= Robert Bennet (theologian) =

Robert Bennet or Bennett (died 1687), was an English author.

==Early life and family==
Of his birth, parentage, and early education nothing has been transmitted. He was at the University of Oxford, and is named by Anthony à Wood; but in what college does not appear. In his Concordance he describes himself as B.D. He was presented by Lord Wharton to the rectory of Waddesdon, Buckinghamshire, in 1648. The living included three separate rectories. One of these had been simultaneously bestowed on a John Ellis, "who scrupled to take the title upon him, and only preached every other Lord's day in his turn." Bennet discharged all the other duties of baptising, pastoral visitation, preaching, etc., but freely let Ellis enjoy half the profits. From the parish registers it is found that he was married, and that his wife's Christian name was Margaret. A son Gervase and daughter Margaret appear among the baptisms.

==Later life==
On the passing of the Act of Uniformity in 1662, Bennet joined the two thousand ejected, while Ellis conformed, and got his majesty's title to all the three benefices. To his honour, however, it must be recorded that he allowed the ejected rector 55l. for life.

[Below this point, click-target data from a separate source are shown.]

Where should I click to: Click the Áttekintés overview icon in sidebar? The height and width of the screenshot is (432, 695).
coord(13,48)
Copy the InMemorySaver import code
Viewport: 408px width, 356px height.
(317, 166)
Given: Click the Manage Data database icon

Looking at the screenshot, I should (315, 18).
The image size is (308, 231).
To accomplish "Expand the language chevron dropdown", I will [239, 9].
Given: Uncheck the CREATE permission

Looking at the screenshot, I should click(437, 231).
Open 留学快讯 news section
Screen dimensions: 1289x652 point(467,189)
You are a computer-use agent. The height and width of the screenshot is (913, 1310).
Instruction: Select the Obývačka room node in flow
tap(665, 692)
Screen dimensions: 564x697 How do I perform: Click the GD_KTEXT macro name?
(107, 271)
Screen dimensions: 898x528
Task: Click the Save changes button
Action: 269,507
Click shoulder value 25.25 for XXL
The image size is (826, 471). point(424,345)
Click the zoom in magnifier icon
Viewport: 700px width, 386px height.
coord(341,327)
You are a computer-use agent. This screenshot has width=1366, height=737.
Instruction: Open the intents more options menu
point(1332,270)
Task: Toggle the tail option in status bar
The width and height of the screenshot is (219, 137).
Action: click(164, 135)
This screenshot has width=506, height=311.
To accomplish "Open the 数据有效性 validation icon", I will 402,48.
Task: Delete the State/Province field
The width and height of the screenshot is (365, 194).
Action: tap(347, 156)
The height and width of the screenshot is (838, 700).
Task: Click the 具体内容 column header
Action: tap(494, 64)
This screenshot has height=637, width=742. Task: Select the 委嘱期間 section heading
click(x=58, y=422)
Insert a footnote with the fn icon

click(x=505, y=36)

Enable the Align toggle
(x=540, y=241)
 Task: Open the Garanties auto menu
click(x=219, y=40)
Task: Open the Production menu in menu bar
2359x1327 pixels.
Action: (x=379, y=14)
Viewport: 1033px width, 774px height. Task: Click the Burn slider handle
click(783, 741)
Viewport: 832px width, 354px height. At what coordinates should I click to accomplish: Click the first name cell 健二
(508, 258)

After some time spent in retirement in Derbyshire — probably his native county — he settled at Aylesbury, where he preached privately to a small congregation. Thence he removed to Abingdon, Berkshire, where he died 6 April 1687. It may be noted that Lipscomb in his list of the rectors of Waddesdon designates him Richard. Probably the mistake originated in the fact that a former rector (in 1383) was a Richard Bennet. His Theological Concordance has only R. Bennet, but the parish entry is distinctly Robert, and so Calamy.

==Works==
Bennet was the author of A Theological Concordance of the Synonymous Terms in the Holy Scriptures, wherein the many various and different Words and Phrases that concur in Sense and Signification, are exactly referred to their distinct Heads and Common Places, digested in an Alphabetical Order. Very useful for all Students in Divinity and Labourers in the great Work of the Ministery, and for all that desire to search into the hidden Treasures of the Scripture for Increase in Knowledge and Confirmation in the Faith. By R. Bennet, B.D. London, 1657. Bennet's Theological Concordance was in use for many generations.